Goal of the exercise: An exact copy of the data is required. No picture may appear in it.

_____

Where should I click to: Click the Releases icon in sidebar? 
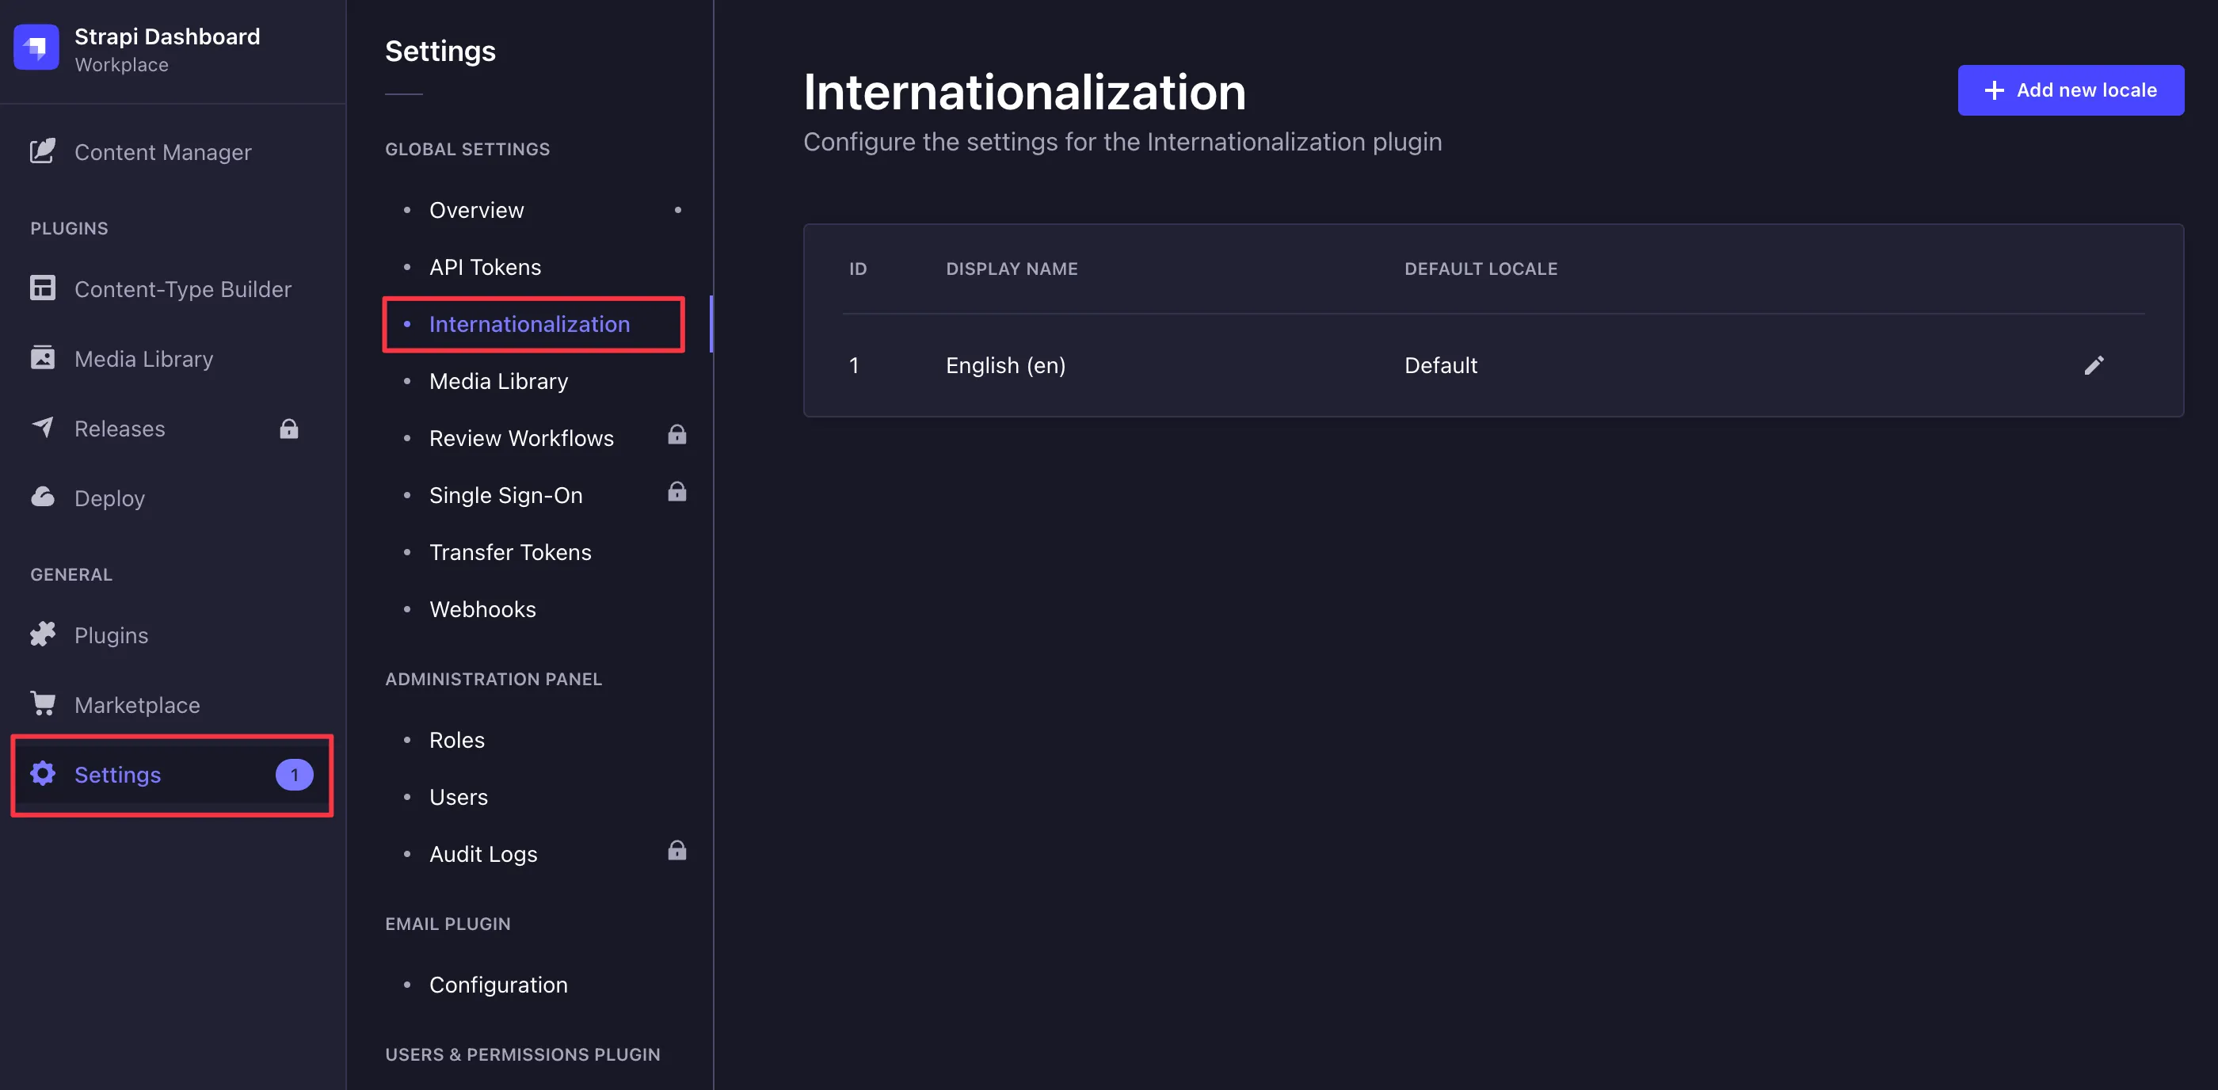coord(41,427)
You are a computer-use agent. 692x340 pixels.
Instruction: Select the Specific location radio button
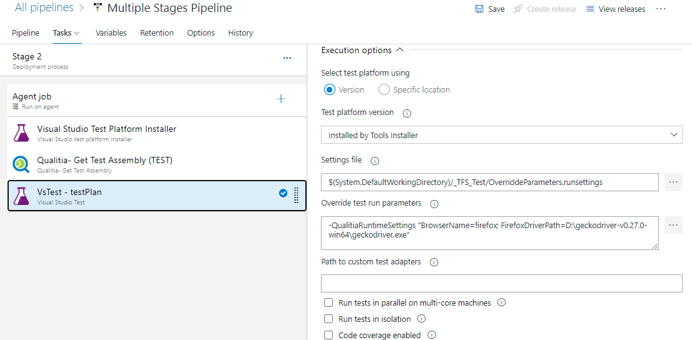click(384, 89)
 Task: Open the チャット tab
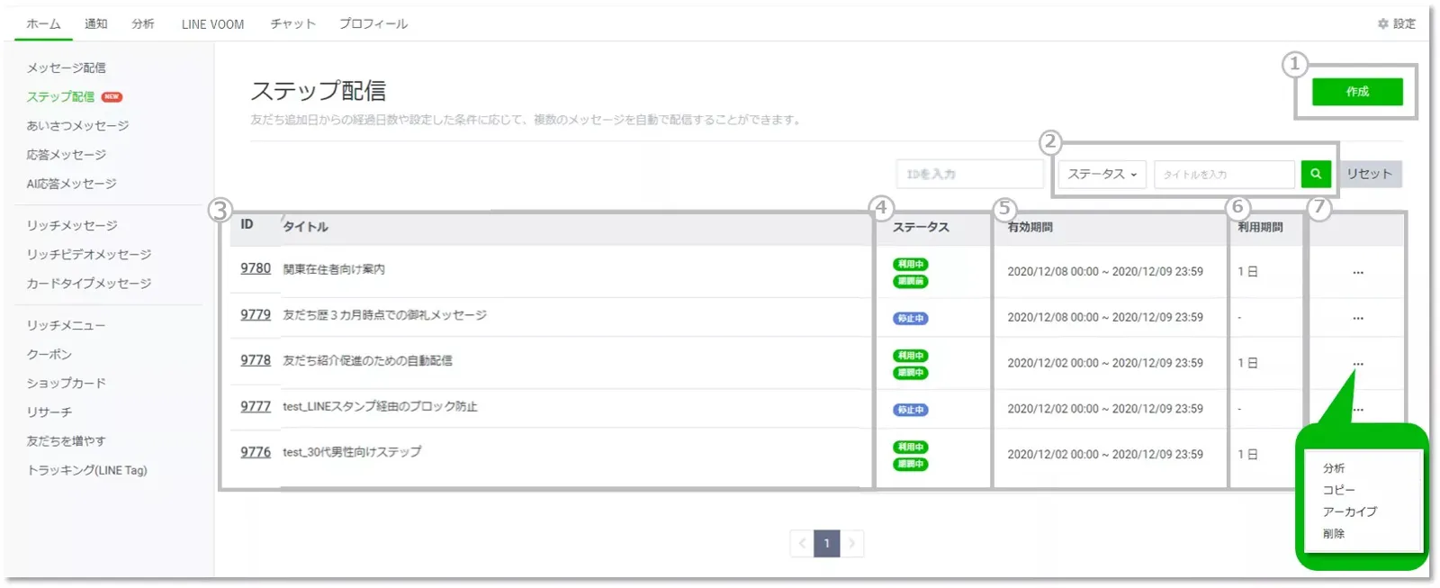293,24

_____

Expected output:
Where should I click to: Click the Releases icon in sidebar? 
coord(41,427)
You are a computer-use agent. 692x340 pixels.
Instruction: Select the Specific location radio button
click(384, 89)
 Task: Open the チャット tab
293,24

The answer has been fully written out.